What you would see on the server-status page are a lot of work­er threads in the ‘W’ (write data) state. This is sup­posed to be an indi­ca­tion of slow reads. We did see this.

As our site is behind a reverse proxy with some kind of IDS/IPS fea­ture, we took the reverse proxy out of the pic­ture to get a bet­ter view of who is doing what (we do not have X‑Forwarded-For configured).

At this point we noticed still a lot of con­nec­tion in the ‘W’ state from the rev-proxy. This was strange, it was not sup­posed to do this. After restart­ing the rev-proxy (while the clients went direct­ly to the web­servers) we had those ‘W’ entries still in the server-status. This was get­ting real­ly strange. And to add to this, the dura­tion of the ‘W’ state from the rev-proxy tells that this state is active since sev­er­al thou­sand sec­onds. Ugh. WTF?

Ok, next step: killing the offend­ers. First I ver­i­fied in the list of con­nec­tions in the server-status (extended-status is acti­vat­ed) that all work­er threads with the rev-proxy con­nec­tion of a giv­en PID are in this strange state and no client request is active. Then I killed this par­tic­u­lar PID. I want­ed to do this until I do not have those strange con­nec­tions any­more. Unfor­tu­nate­ly I arrived at PIDs which were list­ed in the server-status (even after a refresh), but not avail­able in the OS. That is bad. Very bad.

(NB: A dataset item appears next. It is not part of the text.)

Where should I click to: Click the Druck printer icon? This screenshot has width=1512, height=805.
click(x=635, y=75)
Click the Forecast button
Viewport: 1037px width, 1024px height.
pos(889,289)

So the next step was to move all clients away from one web­serv­er, and then to reboot this web­serv­er com­plete­ly to be sure the entire sys­tem is in a known good state for future mon­i­tor­ing (the big ham­mer approach).

As we did not know if this strange state was due to some kind of mis-administration of the sys­tem or not, we decid­ed to have the rev-proxy again in front of the web­serv­er and to mon­i­tor the systems.

We sur­vived about one and a half day. After that all work­er threads on all web­servers where in this state. DoS. At this point we where sure there was some­thing mali­cious going on (some days lat­er our man­age­ment showed us a mail from a com­pa­ny which offered secu­ri­ty con­sult­ing 2 months before to make sure we do not get hit by a DDoS dur­ing the hol­i­day sea­son… a coincidence?).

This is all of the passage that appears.